Imaging signals propagation in peripheral nerves is the first step Wang says.” It would be important to image live traffic in a central nervous system, shedding light on brain function. “, he suggests.

Nerve impulses traveling at very high speed through the axons, captured by the Diff-CUP camera. ©Caltech

A high-speed imager coupled to an interferometer

Thanks to the Mach-Zehnder interferometer, the new Diff-CUP camera can capture fast-moving objects by splitting a beam of light in two. Only one of the two fragments passes through the object to then recombine with the first and exit. As light waves are affected by the materials that make up the objects they pass through, the beam that passes through the object is desynchronized from the one that does not pass through it (with which it recombines on leaving). This desynchronization induces interference whose patterns reveal information about the object.

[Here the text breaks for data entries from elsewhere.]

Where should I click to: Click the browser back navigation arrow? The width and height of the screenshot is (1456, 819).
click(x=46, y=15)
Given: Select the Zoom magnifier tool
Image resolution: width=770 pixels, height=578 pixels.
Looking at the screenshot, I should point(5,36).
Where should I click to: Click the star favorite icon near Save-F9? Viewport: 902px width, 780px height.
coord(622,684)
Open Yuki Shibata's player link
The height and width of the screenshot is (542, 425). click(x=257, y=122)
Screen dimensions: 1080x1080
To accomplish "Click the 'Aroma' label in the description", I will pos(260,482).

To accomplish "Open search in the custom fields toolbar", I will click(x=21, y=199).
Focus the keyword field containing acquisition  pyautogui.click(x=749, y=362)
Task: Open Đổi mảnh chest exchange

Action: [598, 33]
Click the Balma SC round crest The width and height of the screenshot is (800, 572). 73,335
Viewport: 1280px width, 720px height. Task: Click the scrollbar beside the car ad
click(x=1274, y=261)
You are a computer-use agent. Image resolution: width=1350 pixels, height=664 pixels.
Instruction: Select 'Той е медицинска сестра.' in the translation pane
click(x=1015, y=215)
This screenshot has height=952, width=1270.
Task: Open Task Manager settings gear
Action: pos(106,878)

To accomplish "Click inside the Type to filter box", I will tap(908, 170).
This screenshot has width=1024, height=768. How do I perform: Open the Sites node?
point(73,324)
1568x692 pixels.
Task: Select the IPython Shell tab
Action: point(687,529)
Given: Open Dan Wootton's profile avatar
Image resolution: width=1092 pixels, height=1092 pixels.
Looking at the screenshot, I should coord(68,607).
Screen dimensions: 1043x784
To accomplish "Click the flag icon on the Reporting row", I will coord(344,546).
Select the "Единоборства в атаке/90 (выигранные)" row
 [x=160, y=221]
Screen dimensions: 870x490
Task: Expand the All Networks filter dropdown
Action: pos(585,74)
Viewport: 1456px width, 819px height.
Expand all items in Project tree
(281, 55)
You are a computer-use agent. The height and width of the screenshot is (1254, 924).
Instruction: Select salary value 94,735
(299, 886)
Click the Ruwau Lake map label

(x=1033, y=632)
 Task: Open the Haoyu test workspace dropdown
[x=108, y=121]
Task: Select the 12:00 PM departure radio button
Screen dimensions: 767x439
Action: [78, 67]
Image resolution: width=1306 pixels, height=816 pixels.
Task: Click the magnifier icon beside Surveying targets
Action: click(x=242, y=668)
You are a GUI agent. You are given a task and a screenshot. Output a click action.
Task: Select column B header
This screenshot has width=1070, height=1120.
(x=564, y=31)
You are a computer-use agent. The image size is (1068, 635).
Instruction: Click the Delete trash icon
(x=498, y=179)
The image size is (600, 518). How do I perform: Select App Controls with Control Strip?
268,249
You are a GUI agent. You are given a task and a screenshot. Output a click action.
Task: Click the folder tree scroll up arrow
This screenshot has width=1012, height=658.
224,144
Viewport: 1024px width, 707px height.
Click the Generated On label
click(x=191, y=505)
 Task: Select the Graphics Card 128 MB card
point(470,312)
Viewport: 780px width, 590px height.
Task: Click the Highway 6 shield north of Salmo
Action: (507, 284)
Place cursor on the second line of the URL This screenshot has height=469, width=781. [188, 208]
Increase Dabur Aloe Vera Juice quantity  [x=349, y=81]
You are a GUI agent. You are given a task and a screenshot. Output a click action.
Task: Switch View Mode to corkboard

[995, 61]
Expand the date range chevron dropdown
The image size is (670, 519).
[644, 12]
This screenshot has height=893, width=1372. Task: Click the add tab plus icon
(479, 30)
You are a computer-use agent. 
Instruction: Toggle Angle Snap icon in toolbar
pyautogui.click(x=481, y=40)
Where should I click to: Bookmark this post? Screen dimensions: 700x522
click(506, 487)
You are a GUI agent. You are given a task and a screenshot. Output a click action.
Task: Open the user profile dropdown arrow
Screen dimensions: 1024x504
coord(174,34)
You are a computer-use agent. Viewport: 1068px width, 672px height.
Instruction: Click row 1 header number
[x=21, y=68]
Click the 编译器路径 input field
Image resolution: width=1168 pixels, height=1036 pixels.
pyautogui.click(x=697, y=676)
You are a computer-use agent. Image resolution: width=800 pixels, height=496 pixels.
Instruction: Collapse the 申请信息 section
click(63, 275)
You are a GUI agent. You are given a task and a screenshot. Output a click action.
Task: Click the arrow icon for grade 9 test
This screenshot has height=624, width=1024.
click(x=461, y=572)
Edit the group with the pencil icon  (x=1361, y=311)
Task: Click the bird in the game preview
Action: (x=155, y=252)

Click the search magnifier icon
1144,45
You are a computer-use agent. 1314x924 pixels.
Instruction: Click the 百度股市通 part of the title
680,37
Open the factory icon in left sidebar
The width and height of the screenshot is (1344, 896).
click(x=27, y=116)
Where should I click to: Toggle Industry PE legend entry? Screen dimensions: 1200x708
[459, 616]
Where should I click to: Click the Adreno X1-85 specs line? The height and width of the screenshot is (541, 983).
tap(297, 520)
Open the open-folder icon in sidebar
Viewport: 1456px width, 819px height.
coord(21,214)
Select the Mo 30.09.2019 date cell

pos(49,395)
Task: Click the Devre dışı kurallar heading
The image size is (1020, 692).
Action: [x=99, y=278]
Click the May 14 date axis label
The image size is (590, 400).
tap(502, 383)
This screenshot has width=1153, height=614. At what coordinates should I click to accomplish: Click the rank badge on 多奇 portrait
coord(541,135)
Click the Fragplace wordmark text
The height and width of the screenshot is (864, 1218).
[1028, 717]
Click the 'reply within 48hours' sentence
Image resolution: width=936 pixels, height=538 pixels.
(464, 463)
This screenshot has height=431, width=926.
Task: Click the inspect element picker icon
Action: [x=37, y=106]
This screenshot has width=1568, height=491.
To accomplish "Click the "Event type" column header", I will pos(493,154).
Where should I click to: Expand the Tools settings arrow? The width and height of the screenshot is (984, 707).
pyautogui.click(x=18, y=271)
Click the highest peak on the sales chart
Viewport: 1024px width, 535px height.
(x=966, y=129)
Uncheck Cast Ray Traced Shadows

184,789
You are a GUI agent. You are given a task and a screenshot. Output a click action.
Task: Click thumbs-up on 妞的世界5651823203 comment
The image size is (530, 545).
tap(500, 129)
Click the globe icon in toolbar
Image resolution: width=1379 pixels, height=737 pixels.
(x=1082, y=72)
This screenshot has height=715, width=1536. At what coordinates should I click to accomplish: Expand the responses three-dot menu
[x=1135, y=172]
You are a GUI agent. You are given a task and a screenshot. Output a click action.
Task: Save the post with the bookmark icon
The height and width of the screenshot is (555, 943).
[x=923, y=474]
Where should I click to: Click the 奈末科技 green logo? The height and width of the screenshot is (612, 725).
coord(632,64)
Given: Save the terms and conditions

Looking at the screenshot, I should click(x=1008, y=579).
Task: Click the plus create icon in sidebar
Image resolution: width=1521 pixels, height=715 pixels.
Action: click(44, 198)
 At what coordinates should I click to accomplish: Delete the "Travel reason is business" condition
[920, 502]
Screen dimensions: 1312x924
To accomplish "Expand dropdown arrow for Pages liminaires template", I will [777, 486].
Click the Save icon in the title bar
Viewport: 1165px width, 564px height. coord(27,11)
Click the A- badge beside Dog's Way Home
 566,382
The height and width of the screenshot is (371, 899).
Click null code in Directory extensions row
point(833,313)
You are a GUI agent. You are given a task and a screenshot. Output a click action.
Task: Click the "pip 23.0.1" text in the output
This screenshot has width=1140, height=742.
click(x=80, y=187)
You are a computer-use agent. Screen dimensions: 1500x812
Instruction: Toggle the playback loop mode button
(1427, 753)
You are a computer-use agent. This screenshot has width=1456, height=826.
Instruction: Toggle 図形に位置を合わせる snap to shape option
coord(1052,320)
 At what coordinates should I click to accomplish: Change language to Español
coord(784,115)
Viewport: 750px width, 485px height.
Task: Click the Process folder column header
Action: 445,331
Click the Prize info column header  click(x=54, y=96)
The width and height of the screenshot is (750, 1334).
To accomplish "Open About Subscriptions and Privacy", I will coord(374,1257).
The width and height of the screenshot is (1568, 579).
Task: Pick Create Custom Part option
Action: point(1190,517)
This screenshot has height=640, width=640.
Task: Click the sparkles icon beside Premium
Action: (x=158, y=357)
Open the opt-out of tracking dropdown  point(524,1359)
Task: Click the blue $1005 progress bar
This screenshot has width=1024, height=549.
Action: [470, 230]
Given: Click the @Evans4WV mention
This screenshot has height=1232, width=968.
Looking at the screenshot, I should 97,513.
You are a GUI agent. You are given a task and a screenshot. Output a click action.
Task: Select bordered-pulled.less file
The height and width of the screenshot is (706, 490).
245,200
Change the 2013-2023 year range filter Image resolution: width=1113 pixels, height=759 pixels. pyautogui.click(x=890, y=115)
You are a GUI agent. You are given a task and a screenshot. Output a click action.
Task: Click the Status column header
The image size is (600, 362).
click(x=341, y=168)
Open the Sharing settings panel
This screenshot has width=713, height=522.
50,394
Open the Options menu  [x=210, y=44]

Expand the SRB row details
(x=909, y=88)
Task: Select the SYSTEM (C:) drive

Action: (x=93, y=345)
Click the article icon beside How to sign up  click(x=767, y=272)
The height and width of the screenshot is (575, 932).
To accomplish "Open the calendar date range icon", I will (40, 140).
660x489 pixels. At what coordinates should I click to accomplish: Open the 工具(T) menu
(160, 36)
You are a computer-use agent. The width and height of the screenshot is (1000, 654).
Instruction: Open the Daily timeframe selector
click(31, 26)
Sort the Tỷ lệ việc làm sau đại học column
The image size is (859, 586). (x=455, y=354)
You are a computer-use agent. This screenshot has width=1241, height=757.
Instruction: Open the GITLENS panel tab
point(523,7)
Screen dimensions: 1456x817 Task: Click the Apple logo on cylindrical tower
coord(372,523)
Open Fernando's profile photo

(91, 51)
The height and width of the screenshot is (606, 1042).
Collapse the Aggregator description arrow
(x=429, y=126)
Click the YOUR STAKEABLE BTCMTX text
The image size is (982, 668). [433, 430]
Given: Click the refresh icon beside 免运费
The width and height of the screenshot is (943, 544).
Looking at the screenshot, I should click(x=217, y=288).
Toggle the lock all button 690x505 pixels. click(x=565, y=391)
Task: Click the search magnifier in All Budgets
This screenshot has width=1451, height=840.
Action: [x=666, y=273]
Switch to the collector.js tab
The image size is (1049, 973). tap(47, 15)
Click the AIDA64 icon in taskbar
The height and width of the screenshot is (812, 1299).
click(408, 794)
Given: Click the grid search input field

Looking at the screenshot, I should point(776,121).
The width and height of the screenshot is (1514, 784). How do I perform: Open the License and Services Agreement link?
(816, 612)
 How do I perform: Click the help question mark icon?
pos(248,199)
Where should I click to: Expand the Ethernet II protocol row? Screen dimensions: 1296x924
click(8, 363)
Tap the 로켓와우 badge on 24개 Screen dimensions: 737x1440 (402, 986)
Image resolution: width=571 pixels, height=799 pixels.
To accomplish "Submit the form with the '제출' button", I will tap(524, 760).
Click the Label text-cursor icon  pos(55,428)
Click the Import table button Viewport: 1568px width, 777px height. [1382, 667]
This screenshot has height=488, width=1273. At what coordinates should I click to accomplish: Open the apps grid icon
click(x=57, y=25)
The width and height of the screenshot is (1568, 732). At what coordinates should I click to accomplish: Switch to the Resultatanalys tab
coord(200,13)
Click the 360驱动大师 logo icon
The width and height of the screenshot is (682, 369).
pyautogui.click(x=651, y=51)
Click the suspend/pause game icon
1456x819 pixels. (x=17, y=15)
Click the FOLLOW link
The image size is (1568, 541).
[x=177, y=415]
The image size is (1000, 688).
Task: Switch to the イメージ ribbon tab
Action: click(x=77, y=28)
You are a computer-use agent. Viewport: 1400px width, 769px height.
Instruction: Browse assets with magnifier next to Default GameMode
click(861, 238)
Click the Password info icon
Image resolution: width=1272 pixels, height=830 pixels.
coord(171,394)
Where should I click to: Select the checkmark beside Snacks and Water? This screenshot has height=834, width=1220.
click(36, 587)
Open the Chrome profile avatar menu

In other words, this type of interferometry has also been used for the detection of gravitational waves, and its coupling with CUP allows the capture of images at incredibly high speeds. To test their technology, the researchers filmed electrical impulses traveling through a frog’s sciatic nerve (Xenopus laevis) — moving at about 100 meters per second. The motion of electromagnetic pulses through a lithium niobate crystal (at the speed of light) has also been successfully captured.